Spousal support cases are some of the most technical issues in divorce court. The ability to increase or decrease spousal support can hinge entirely upon the wording in a divorce decree. There are often as many issues in changing spousal support as there are in awarding spousal support in the first place. Every financial fact of the parties can be examined by the Court, even if they’ve been divorced for decades.
A recent case by the Court of Appeals reversed a Magistrate and a Trial Judge on a dispute about spousal support. The ex-husband retired from his career job at age 58 after 32 years of service. This was not early retirement by the rules of his employer.
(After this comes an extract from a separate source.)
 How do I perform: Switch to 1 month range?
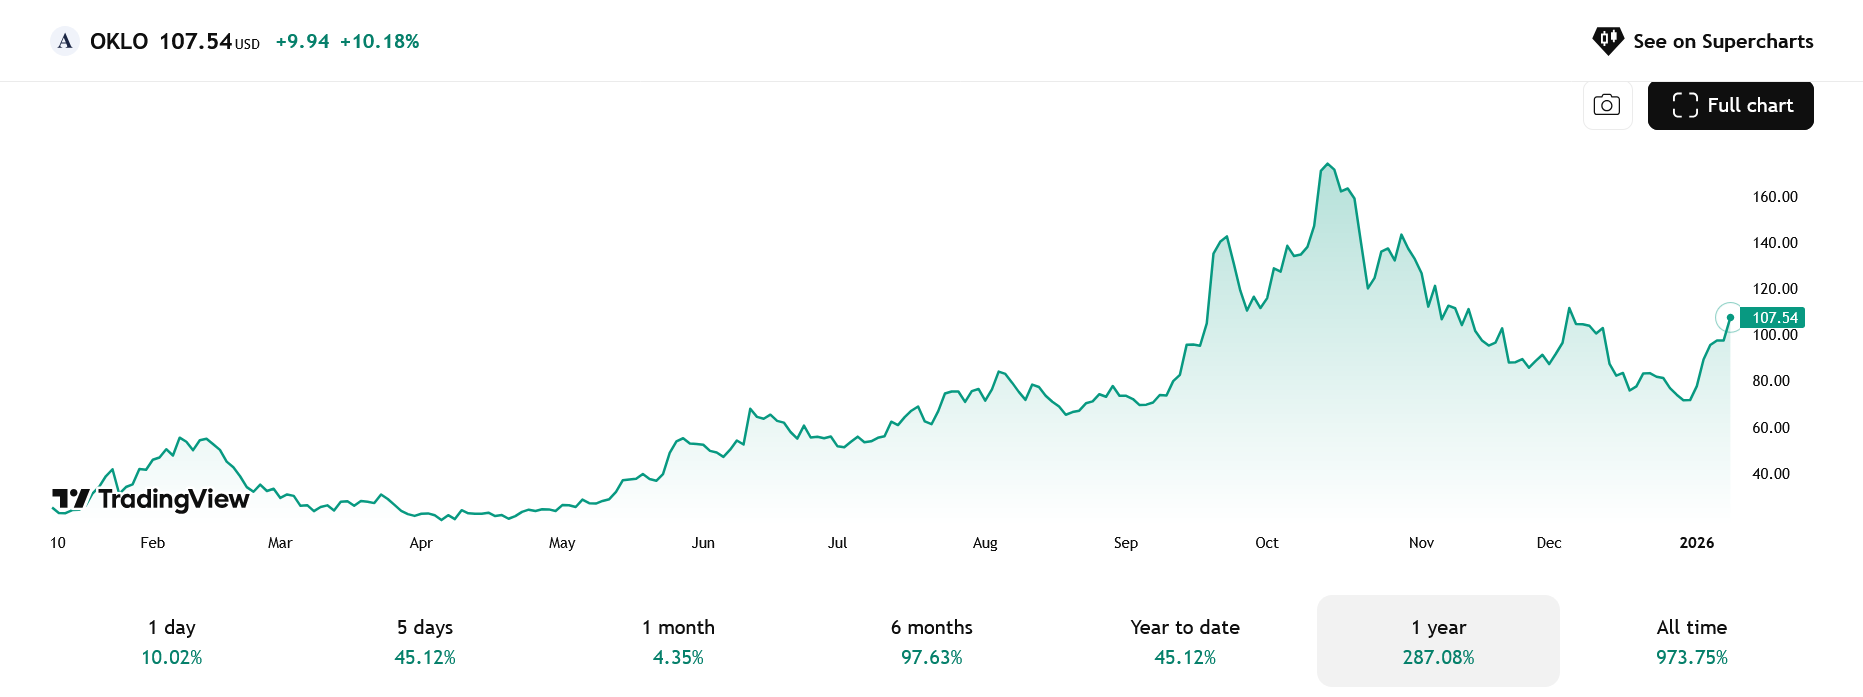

He remarried, moved, and briefly worked a second career job for close to a year until it was just too much for him, given his age and current health. The ex-wife was receiving close to half of his pension from his first job and he was still ordered to pay the original spousal support amount, even though he had no income from employment. So, he returned to me (Anne Harvey) to file a motion to reduce his spousal support.
The divorce decree included language stating that “in order to authorize further support the Court must find that there has been a significant change in one or more of the following: A) employment status; B) income levels of the parties; or C) health of the parties.” The ex-wife did not agree and argued that the court did not have the authority to reduce the spousal support obligation even after he retired and had no active income. Both the magistrate and then the judge agreed with the ex-wife and said that he had to keep paying. So, Anne Harvey exercised his right to appeal and wrote briefs for the Court of Appeals to consider.
The Court of Appeals found that the trial court had the power to both increase and decrease the spousal support, and that a significant change of circumstance had occurred that made the spousal support amount extremely unfair. The case is now on remand to the trial court to issue a new decision pursuant to the instructions given in the Court of Appeals decision.
So, write your divorce decree carefully and focus on the exact language in the spousal support section. Know that if you appeal, the odds are stacked against you because trial courts get the benefit of very big doubts in decisions they make in divorce cases. The bottom line? Sometime a long shot pays off big!